Friday, May 6, 2016

Trump and Ryan

I think this exchange gets at a lot of what has happened in the Republican Party this year:
Paul Ryan: I am not ready to endorse Donald Trump. . . . I think conservatives want to know: Does he share our values and our principles on limited government, the proper role of the executive, adherence to the Constitution? There’s a lot of questions that conservatives, I think, are going to want answers to.

Trump: I'm not ready to support Speaker Ryan’s agenda. . . . Perhaps in the future we can work together and come to an agreement about what is best for the American people. They have been treated so badly for so long that it is about time for politicians to put them first!
Ryan and his allies have made a religion of conservatism, with a creed to which they expect all Republicans to swear fidelity.

Trump counters that what really matters is the people – or his people, anyway – and politicians should put defending their people above a bunch of lofty language about a 225-year-old piece of paper. If the Constitution says we can't discriminate against Muslim immigrants, to hell with the Constitution. Defending the people against terrorism should come first.

And before anything else, Republicans need to win. Why, Trump asks, would anybody listen to Mitt Romney, who couldn't even beat Obama? All of his adherence to the party line didn't end up helping any conservatives, because he didn't get to be president.

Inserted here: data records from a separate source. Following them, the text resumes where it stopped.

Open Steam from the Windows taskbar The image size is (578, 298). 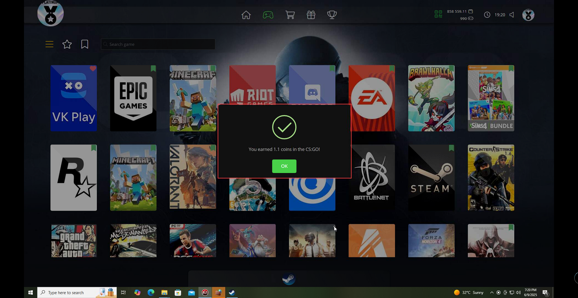click(x=232, y=293)
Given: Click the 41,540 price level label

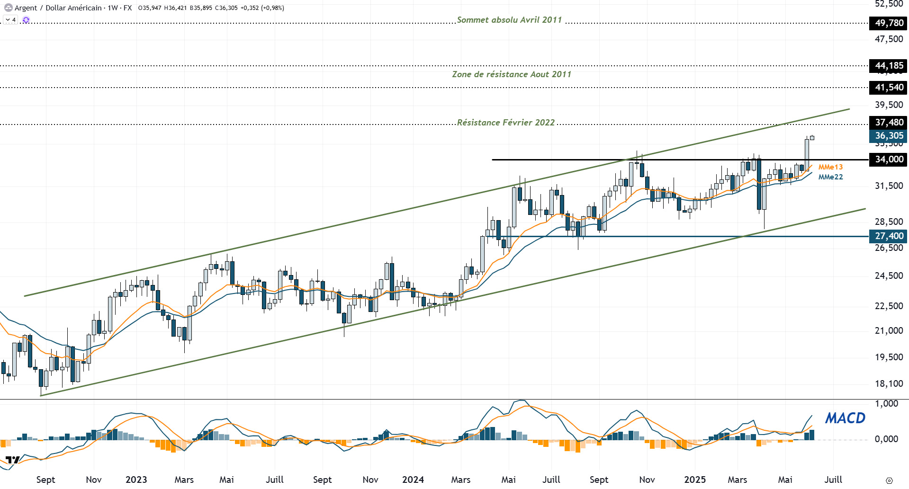Looking at the screenshot, I should click(888, 87).
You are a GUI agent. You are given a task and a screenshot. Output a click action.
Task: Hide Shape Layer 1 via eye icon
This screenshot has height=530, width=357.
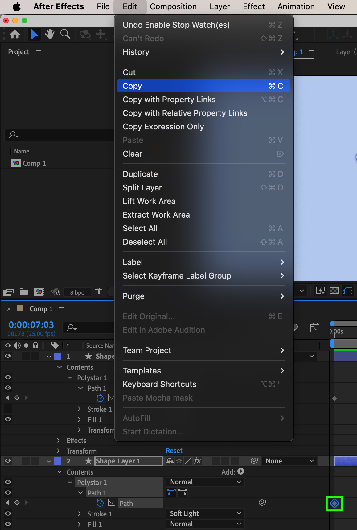[8, 461]
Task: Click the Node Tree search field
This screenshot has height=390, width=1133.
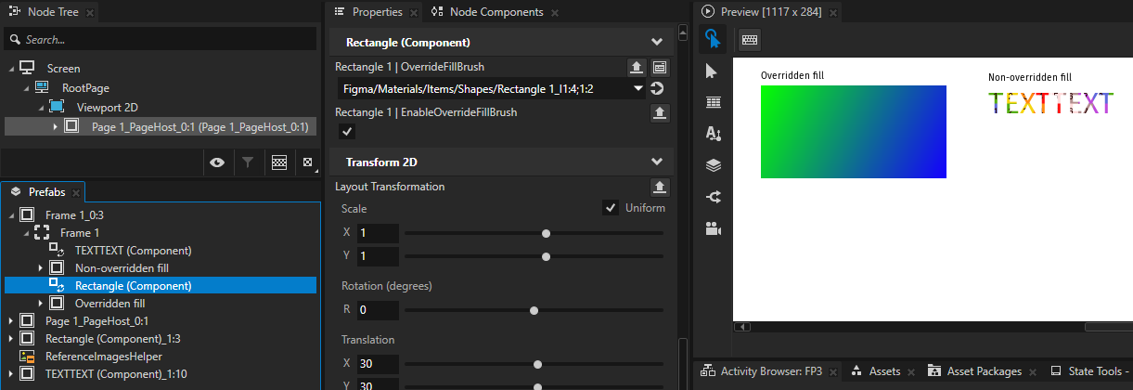Action: (x=167, y=40)
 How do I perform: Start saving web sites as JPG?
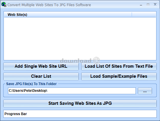point(80,103)
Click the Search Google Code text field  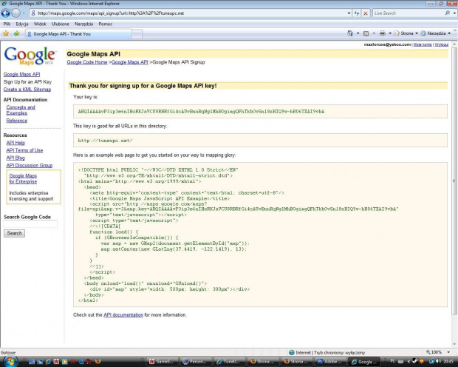pyautogui.click(x=30, y=223)
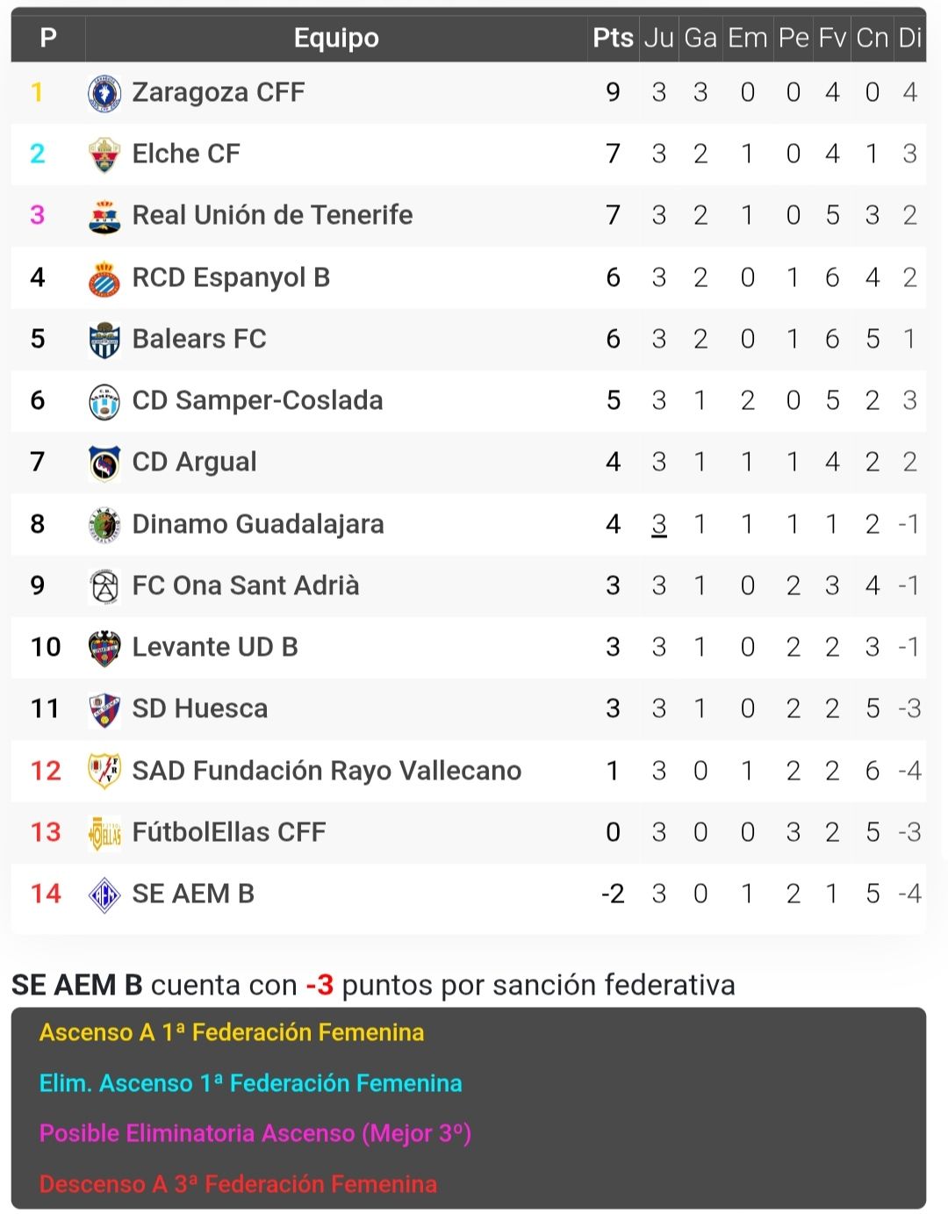
Task: Click Dinamo Guadalajara's underlined games played number
Action: tap(658, 524)
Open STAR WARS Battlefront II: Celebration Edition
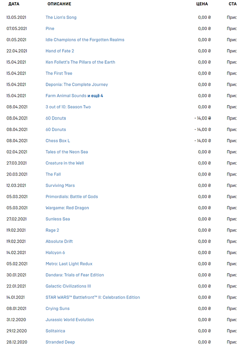 (92, 297)

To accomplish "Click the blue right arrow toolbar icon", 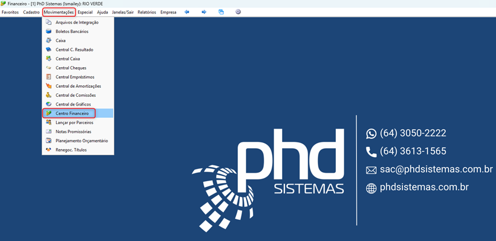I will click(x=204, y=12).

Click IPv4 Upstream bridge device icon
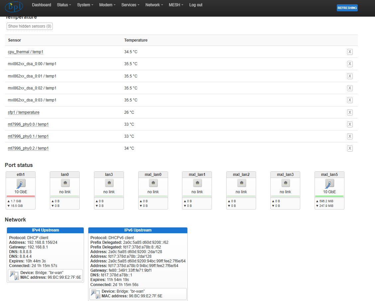click(14, 275)

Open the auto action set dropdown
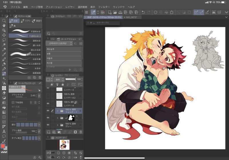pos(59,43)
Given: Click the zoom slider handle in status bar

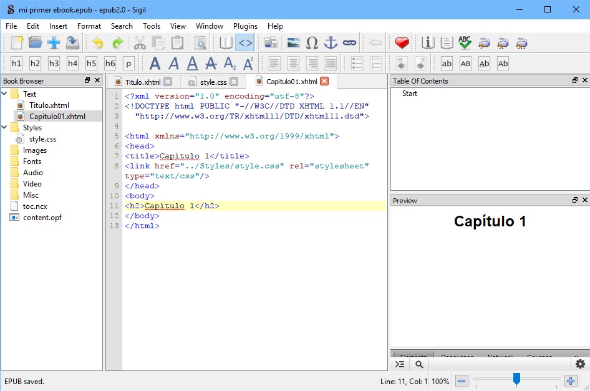Looking at the screenshot, I should click(516, 379).
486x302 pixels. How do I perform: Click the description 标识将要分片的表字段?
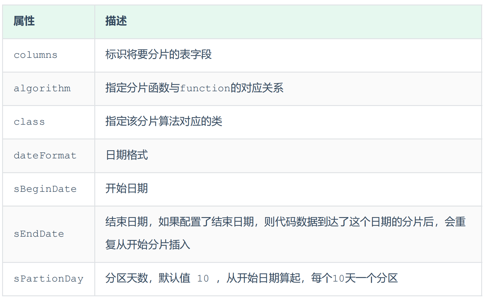click(158, 55)

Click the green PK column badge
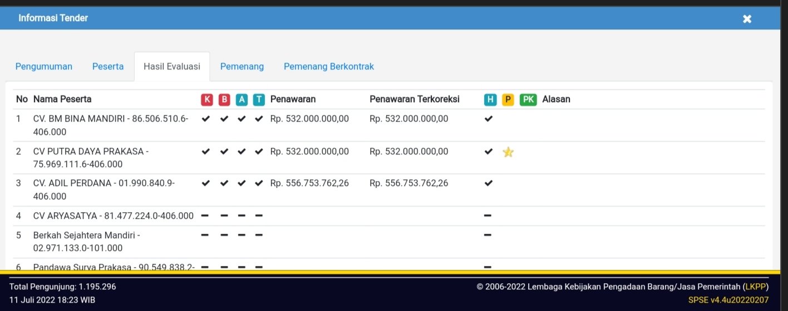[x=528, y=99]
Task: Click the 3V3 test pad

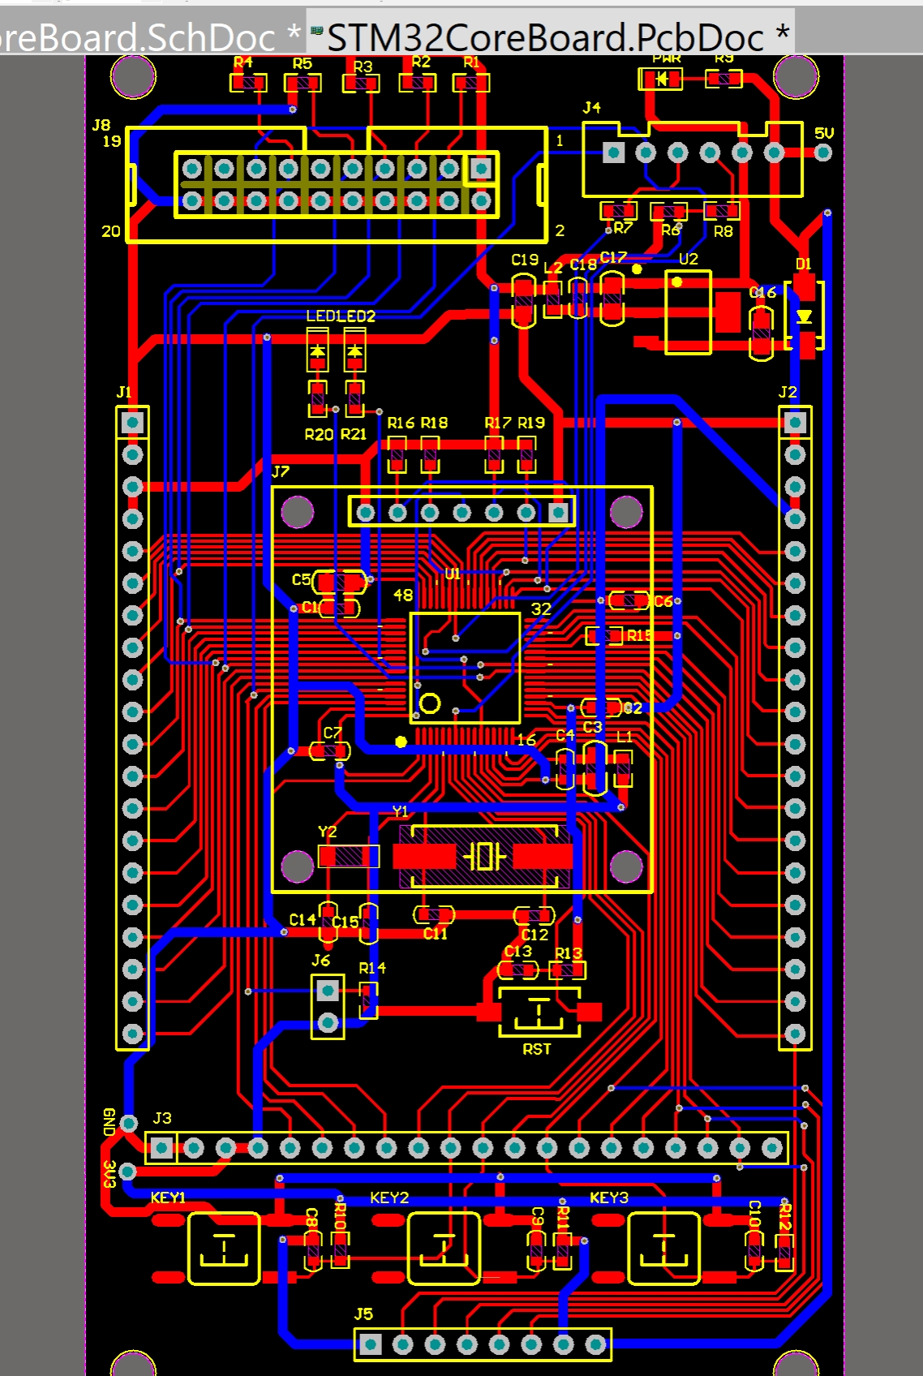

Trump offered Republican voters this choice: do you want some kind of conservative priest who can recite doctrine all day, or a winner who will fight for you whether that's in the doctrine or not? His victory shows what the average Republican voter thinks.

9 comments:

Shadow Flutter said...

More executive orders?

kpgoog said...

Remember that the RNC asked all the candidates to sign a "loyalty pledge" that required the candidates to support the eventual nominee. Trump signed. Trump is in effect the nominee. Guess it doesnt go both ways.

pithom said...

"Ryan and his allies have made a religion of conservatism"

-No, he hasn't. Maybe Cruz has, but Ryan was a leading House bailout advocate.

"with a creed to which they expect all Republicans to swear fidelity."

-That is "God bless the Establishment".

"If the Constitution says we can't discriminate against Muslim immigrants"

-It doesn't say that.

G. Verloren said...

@pithom

"If the Constitution says we can't discriminate against Muslim immigrants"

-It doesn't say that.


Article IV, Section 2 - "The Citizens of each State shall be entitled to all Privileges and Immunities of Citizens in the several States."

Amendment I - "Congress shall make no law respecting an establishment of religion, or prohibiting the free exercise thereof; or abridging the freedom of speech, or of the press; or the right of the people peaceably to assemble, and to petition the Government for a redress of grievances."

Amendment IX - "The enumeration in the Constitution, of certain rights, shall not be construed to deny or disparage others retained by the people."

G. Verloren said...

@pithom

And even if you argue none of the above technically constitutes an undeniable prohibition of discrimination on religious grounds as they leave room for interpretation, there's still the fact of our nation's laws are the interpretation, and are arguably a direct extension of the Constitution itself.

John said...

A law banning Muslim immigration is a law establishing Christianity as a preferred religion. The courts have generally interpreted the 1st Amendment to mean that Congress can make no law giving practitioners of one religion preference over those practicing another religion. It is true that would-be immigrants do not have all the rights of citizens, but a ban on Muslims would have no chance of surviving judicial scrutiny.

pithom said...

"A law banning Muslim immigration is a law establishing Christianity as a preferred religion."

-No, it's not. Please stop embarrassing yourself.

"It is true that would-be immigrants do not have all the rights of citizens, but a ban on Muslims would have no chance of surviving judicial scrutiny."

-Actually, it would have every chance of doing so. The law is clear on this. Nowhere in the Constitution or Federal law does it say that the U.S. government must consider all immigration applications equally, without regard to religion.

G. Verloren said...

@pithom

Simple logic dictates that one cannot create a law which singly disparages one religion without it directly promoting a different religion.

This is akin to how a glass of water cannot be both empty and full at the same time - the one state is inextricably linked to the other.

It it therefor literally impossible to logically argue that singly banning Muslim immigration into the United States does not preference all other religions, among them Christianity.

And the Constitution clearly prohibits such religious preference in laws, as noted in the excerpts I provided above. It quite clearly does say that "the U.S. government must consider all immigration applications equally, without regard to religion", because to do otherwise would incontestibly necessitate "a law respecting an establishment of religion", which Congress is flatly prohibited from making.

You can't argue with self evident truths.

pithom said...

It is self-evident that there is no religion in the world named "non-Islam" and that banning members of a certain religion from immigrating to this country does not constitute an "establishment of religion", nor does it prohibit the free exercise of any religion. Cite any relevant (i.e., immigration-related) court case against this. Go ahead. I'm waiting.